1340 Kilometer lang ist die Ostgrenze von Finnland mit Russland. Vergangenen Woche ist das ehemals neutrale Land mit Schweden zur Nato-Mitgliedschaft eingeladen worden. Das hat Folgen, auch für die bald längste und unbefestigte Nato-Aussengrenze zu Russland.

Inmitten vieler Quadratkilometer Wald gibt es da plötzlich eine breite Schneise. Gut zehn Meter trennen den blau-weissen (finnischen) vom rot-grünen (russischen) Grenzpfosten in der Mitte. Dazwischen verläuft die Grenze zwischen Russland und dem künftigen Nato-Staat. Finnland möchte bis Ende Jahr dem Verteidigungsbündnis beitreten. Jyrki Säkkinen ist der finnische Beamte, der uns zum Grenzstreifen bei Kuusamo führt, 850 Kilometer nordöstlich der Hauptstadt Helsinki.

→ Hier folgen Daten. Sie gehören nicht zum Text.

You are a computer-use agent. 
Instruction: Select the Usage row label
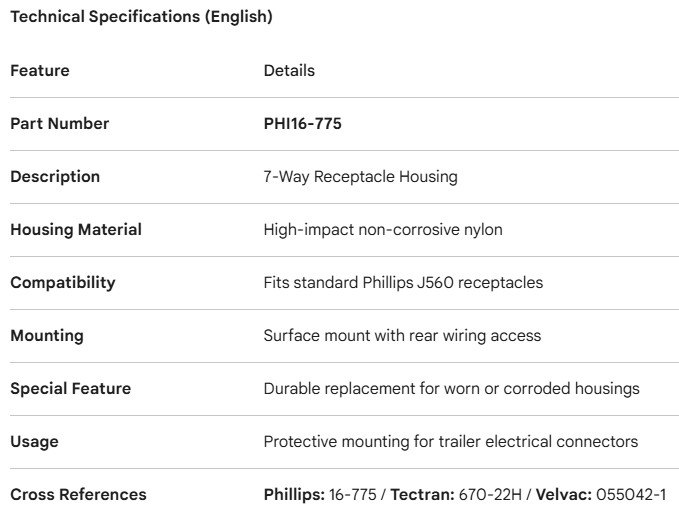(x=32, y=442)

«Wir und unsere russischen Kollegen schauen dafür, dass hier niemand illegal die Grenze überschreitet», sagt Säkkinen, der mit seinem Team für die Bewachung eines gut 120 Kilometer langen Abschnittes zuständig ist. Nach dem Zweiten Weltkrieg wurde die Grenze gezogen und war im Kalten Krieg Teil des Eisernen Vorhangs. In den letzten Jahren nahmen die Spannungen zwischen Finnland und Russland wieder zu und kumulierten mit Beginn des Kriegs in der Ukraine.

Friedlich wie noch nie

Es ist paradox, denn so offen und friedlich wie in diesem Sommer war es entlang der Grenze schon lange nicht mehr. Erst Anfang Juli hob Finnland die seit über zwei Jahren geltenden pandemiebedingten Einreisebeschränkungen für Personen aus Russland wieder auf. Trotzdem gibt es kaum Grenzverkehr. Denn der russische Angriff auf die Ukraine hat dazu geführt, dass kaum noch Waren in die EU ausgeführt werden dürfen und gleichzeitig Moskau die eigenen Bürger und Bürgerinnen nur noch in Ausnahmefällen ausreisen lässt.

Kommt hinzu, dass Russland die Truppen, die entlang der Westgrenze zu Finnland stationiert waren, samt ihrer schweren Ausrüstung grösstenteils abgezogen hat, wie Satellitenaufnahmen belegen. Diese werden nun im Krieg in der Ukraine eingesetzt.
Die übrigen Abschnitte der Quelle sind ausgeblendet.